After launching offensive against rebels, Yemen government lays our terms for truce

Other News Materials 13 August 2009 21:57 (UTC +04:00)

Yemen's government laid out six terms Thursday that Houthi Shiite rebels in the country's north must meet to achieve a truce, SABA, Yemen's official news agency, reported.

The government's demands include removing check points, ending banditry and destructive acts, handing over all military equipment and weapons, and offering information on the fate of six kidnapped Europeans who disappeared in June, CNN reported.

The announcement of cease-fire conditions by Yemen's Supreme Security Committee comes only days after Yemeni forces began an offensive against the Houthi rebels in the Northern mountainous province of Saada, which is on the Yemeni border with Saudi Arabia. It follows one day after a state of emergency was declared in all regions of Saada Province by the Saada Local Council.

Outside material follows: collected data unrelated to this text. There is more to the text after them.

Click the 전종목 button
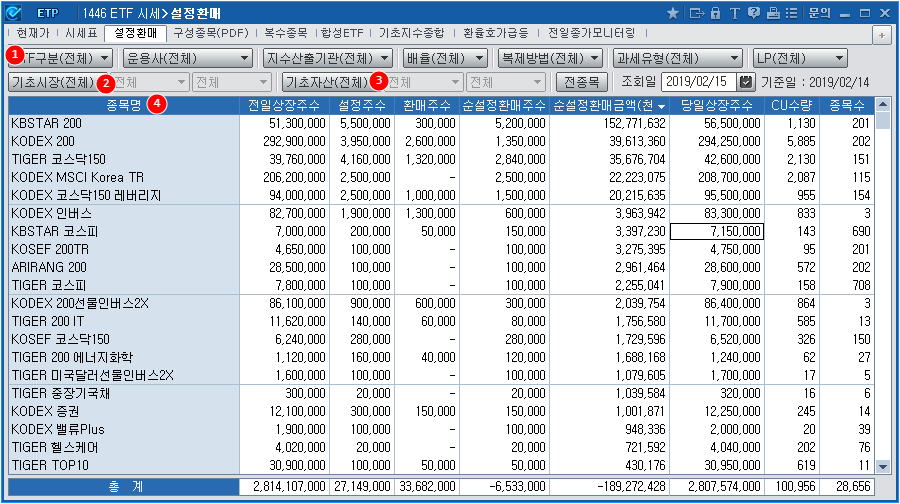This screenshot has width=900, height=504. click(581, 82)
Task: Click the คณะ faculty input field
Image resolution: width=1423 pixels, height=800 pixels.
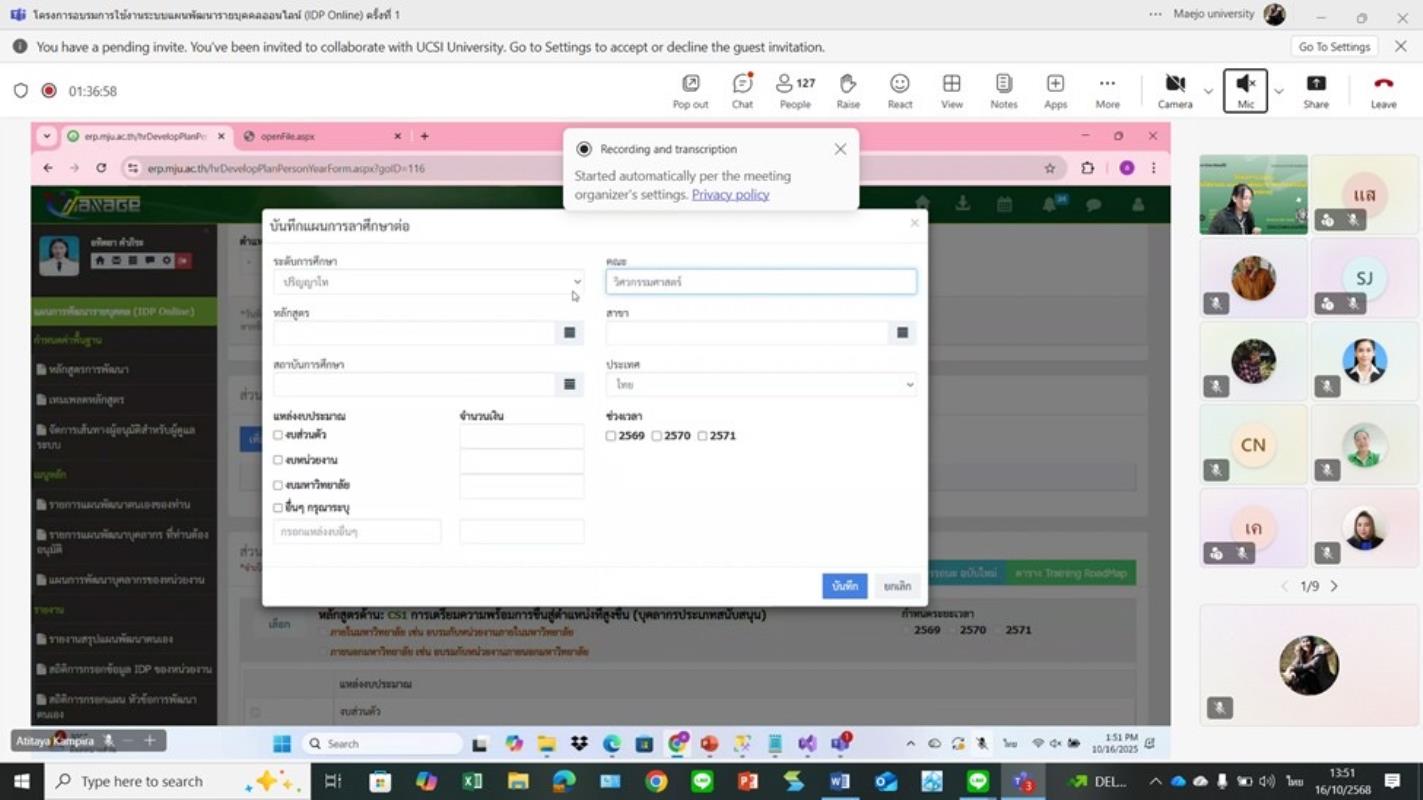Action: coord(760,282)
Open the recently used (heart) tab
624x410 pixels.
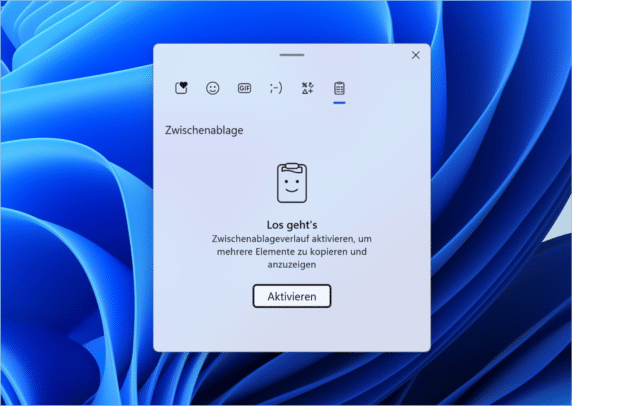tap(182, 88)
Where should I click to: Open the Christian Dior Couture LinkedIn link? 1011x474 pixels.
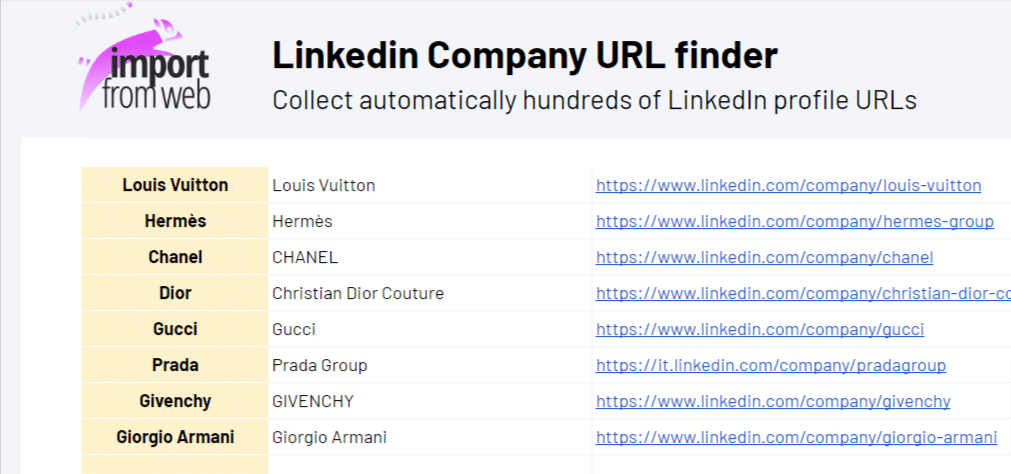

The English language Yemeni newspaper Yemen Post reported Wednesday that, according to local sources from Sa'ada, "army forces and fighter aircrafts launched a massive attack on Houthi leader Abdul-Malik Al-Houthi's headquarters in Saada province."

Thursday, citing official sources, Yemen Post reported that, over a five-year period of sporadic battles between Yemeni forces and Houthi rebels, over 1,000 government forces have died and over 6,000 have been injured. According to Yemen Post, "it is said that thousands of civilians and Houthi's followers died in the same period, but the real number is unspecified."

Yemen's government and Houthi rebels have been involved in intermittent fighting since 2004. The conflict is believed to be both separatist - over who will have power in the area - and sectarian - whether Shia Islam will dominate even though the majority of Yemenis are Sunni.

Yemen's President Ali Abdullah Saleh is also faced with a separatist movement in the country's south and a growing threat from al Qaeda.

Al-Qaeda's presence in Yemen has been a growing concern for the United States. In late July, Gen. David Petraeus, CENTCOM Commander, and an accompanying delegation, flew to Yemen and met with Saleh. According to SABA, one of the topics of discussion was how to better combat terrorism.